THE REQUEST
Condense the paragraph of the plot summary below that begins "Now super glam and living in a luxurious mansion" into a bulleted list that keeps its main events.

Now super glam and living in a luxurious mansion, the repentant Jackal cuts off her own arm to say sorry. Everyone makes nice and joins forces with a plan to rob a group of wealthy diamond merchants about to pass through town. However, the fabled diamond they seek turns out to be a treasure map, while the so-called merchants are actually Chinese freedom fighters led by a mysterious woman in white (Teresa Tsui Jun-Jun), hoping to find a fortune to fund their cause. Too late the girls realise they’ve been duped by the commander, who promptly escapes with the map aided by an army of ninjas whose sexy female leader is infatuated with him. Betrayed and shot by the man she loved, Jackal is rescued by a wandering cowboy known only as “The Heartbroken Man” (Wong Goon-Hung). He builds her a bionic arm with a built-in cannon, which also comes with a handy drill-bit attachment. After training herself to be a crack shot, Jackal reunites her commando girls and rides out for revenge.

INFORMATION SUPPLIED
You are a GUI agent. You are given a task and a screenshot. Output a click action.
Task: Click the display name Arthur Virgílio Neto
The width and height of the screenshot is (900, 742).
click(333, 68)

FULL RESPONSE
- The repentant Jackal, now glamorous and living in a luxurious mansion, cuts off her own arm as an apology.
- Everyone reconciles and teams up to rob a group of wealthy diamond merchants due to pass through town.
- The fabled diamond turns out to be a treasure map, and the "merchants" are Chinese freedom fighters led by a mysterious woman in white (Teresa Tsui Jun-Jun), seeking a fortune for their cause.
- The girls realize too late that the commander has tricked them. He escapes with the map, helped by an army of ninjas whose female leader is infatuated with him.
- Betrayed and shot by the man she loved, Jackal is rescued by a wandering cowboy called "The Heartbroken Man" (Wong Goon-Hung).
- He builds her a bionic arm with a built-in cannon and a drill-bit attachment.
- After training herself to be a crack shot, Jackal reunites her commando girls and rides out for revenge.